Сообщения в этом обсуждении

"Snort+ACID"
Отправлено _Serg_ , 16-Июл-03 11:28

>Здравствуйте!
>Стоит snort, к нему прикручены MySQL и ACID. У меня вот такой
>вопрос: вот например кто-то ко мне в данный момент ломится, а
>как сделать так, чтобы не только логи заносились в таблицы, но
>и оповещение было какое-нибудь (бипер пищал бы или на мыло бы
>отправлялось сообщение, в общем чтобы сразу заметно было)?
>Заранее спасибо!
У меня все сделано немного по другому, не прикручен не MySQL ни ACID, там в комплекте был скриптец на перле, помоему Guardian.pl, так вот, он парсил логи, и мог закрывать фаерволл, а также логировал, что он закрыл.
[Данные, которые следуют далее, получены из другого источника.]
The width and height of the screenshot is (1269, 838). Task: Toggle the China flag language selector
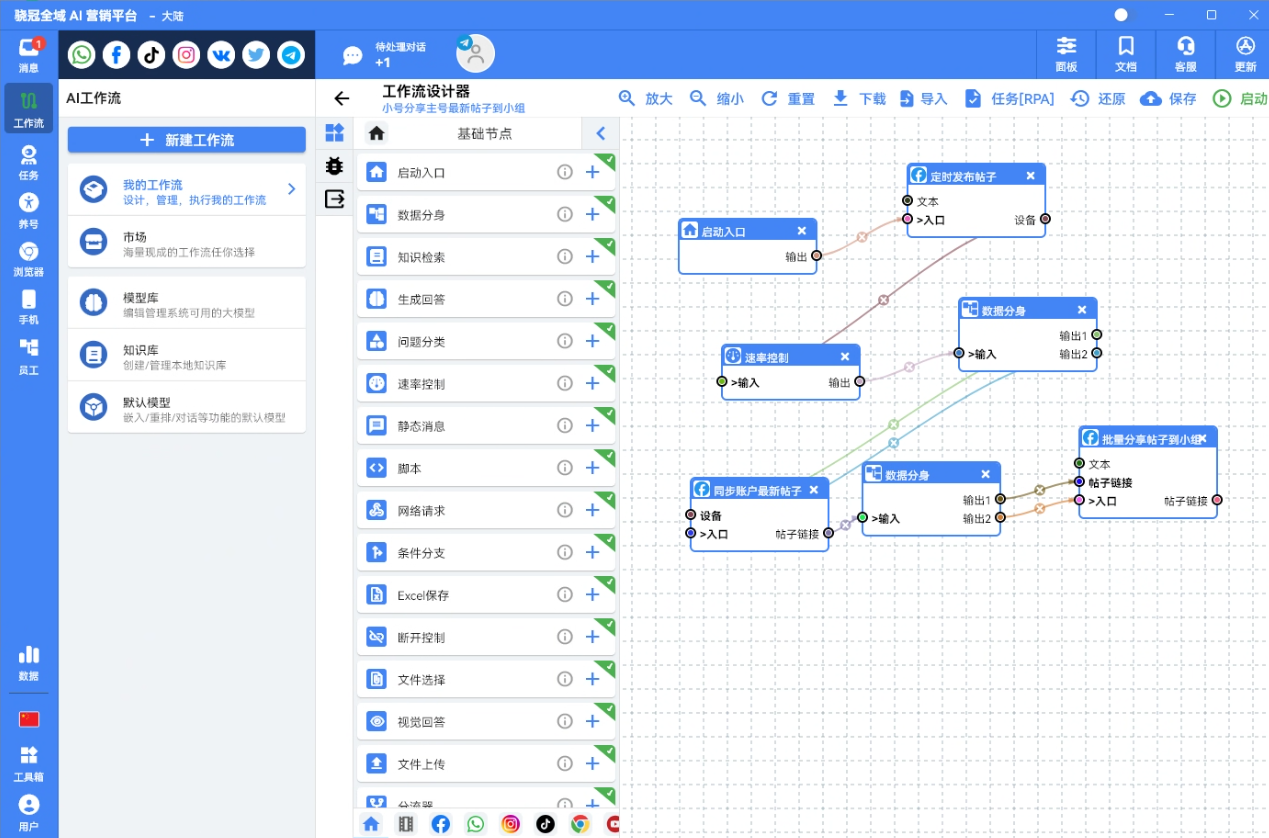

Я его переделал под iptables, и он теперь блокирует хост, и высылает сообщение на аську и через самбу (на всякий случай)...

"Snort+ACID"
Отправлено Василий , 18-Июл-03 11:04

>Я его переделал под iptables, и он теперь блокирует хост, и высылает
>сообщение на аську и через самбу (на всякий случай)...
А чтобы на аську посылал сообщение - это в конфиге snort-а надо указать или где?

"Snort+ACID"
Отправлено _Serg_ , 18-Июл-03 16:16

>А чтобы на аську посылал сообщение - это в конфиге snort-а надо
>указать или где?
Нет.
1. надо поставить и настроить vicq (в конфиг прописать номер и юин).
2. должным образом подправить Guardian.pl, например так:
sub ipchain {
  my ($source, $dest, $type) = @_;
  &write_log ("$source\t$type\n");
  if ($hash{$source} != 1) {
#######################################################################
    &write_log ("adding '-A input -s $source -i $interface -j DENY' to iptables\n");
    system ("/usr/sbin/iptables -A INPUT -s $source -i $interface -j DROP");
    system ("echo \"msg Номер_Аськи/Warning!!! \\n $source $type $_ \" | /usr/local/bin/vicq -b -o");
#######################################################################
    $hash{$source} = 1;
  }
  # print "$source already Denied.\n";
}
Суть я думаю понятна ...

"Snort+ACID"
Отправлено Denis , 17-Сен-03 22:05

>Здравствуйте!
>Стоит snort, к нему прикручены MySQL и ACID. У меня вот такой
>вопрос: вот например кто-то ко мне в данный момент ломится, а
>как сделать так, чтобы не только логи заносились в таблицы, но
>и оповещение было какое-нибудь (бипер пищал бы или на мыло бы
>отправлялось сообщение, в общем чтобы сразу заметно было)?
>Заранее спасибо!
Скажите - а под ipfw что-нибудь существует?